In recent years, there has been a significant advancement in pre-training techniques for visually-rich document understanding. However, many existing methods lack the systematic mining and utilization of layout-centered knowledge, resulting in sub-optimal performance. To address this issue, a team of researchers including Qiming Peng, Yinxu Pan, Wenjin Wang, Bin Luo, Zhenyu Zhang, Zhengjie Huang, Teng Hu, Weichong Yin, Yongfeng Chen, Yin Zhang, Shikun Feng,Yu Sun,Hao Tian,Hua Wu,and Haifeng Wang have introduced ERNIE-Layout. This novel document pre-training solution enhances layout knowledge throughout the workflow to generate better representations by combining text features with layout and image features. The key innovation of ERNIE-Layout lies in its approach to rearranging input sequences during the serialization stage and introducing a reading order prediction task as part of the pre-training process. By learning the proper reading order of documents through this correlative task,the model gains a deeper understanding of document structure. Additionally,to enhance layout awareness further,the researchers integrate spatial-aware disentangled attention into the multi-modal transformer architecture.They also incorporate a replaced regions prediction task during pre-training to improve model performance. Experimental results demonstrate that ERNIE-Layout outperforms existing methods on various downstream tasks such as key information extraction, document image classification,and document question answering datasets.The research paper detailing ERNIE-Layout has been accepted at EMNLP 2022 (Findings)and is authored by a team of experts in the field.The code and models associated with ERNIE-Layout are publicly available for further exploration and implementation.
Created on 26 Mar. 2024

Assess the quality of the AI-generated content by voting

Score: 0

Why do we need votes?

Votes are used to determine whether we need to re-run our summarizing tools. If the count reaches -10, our tools can be restarted.

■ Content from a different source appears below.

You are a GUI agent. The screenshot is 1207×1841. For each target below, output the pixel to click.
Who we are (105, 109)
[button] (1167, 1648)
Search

The previous summary was created more than a year ago and can be re-run (if necessary) by clicking on the Run button below.

The license of this specific paper does not allow us to build upon its content and the summarizing tools will be run using the paper metadata rather than the full article. However, it still does a good job, and you can also try our tools on papers with more open licenses.

Look for similar papers (in beta version)

By clicking on the button above, our algorithm will scan all papers in our database to find the closest based on the contents of the full papers and not just on metadata. Please note that it only works for papers that we have generated summaries for and you can rerun it from time to time to get a more accurate result while our database grows.

Disclaimer: The AI-based summarization tool and virtual assistant provided on this website may not always provide accurate and complete summaries or responses. We encourage you to carefully review and evaluate the generated content to ensure its quality and relevance to your needs.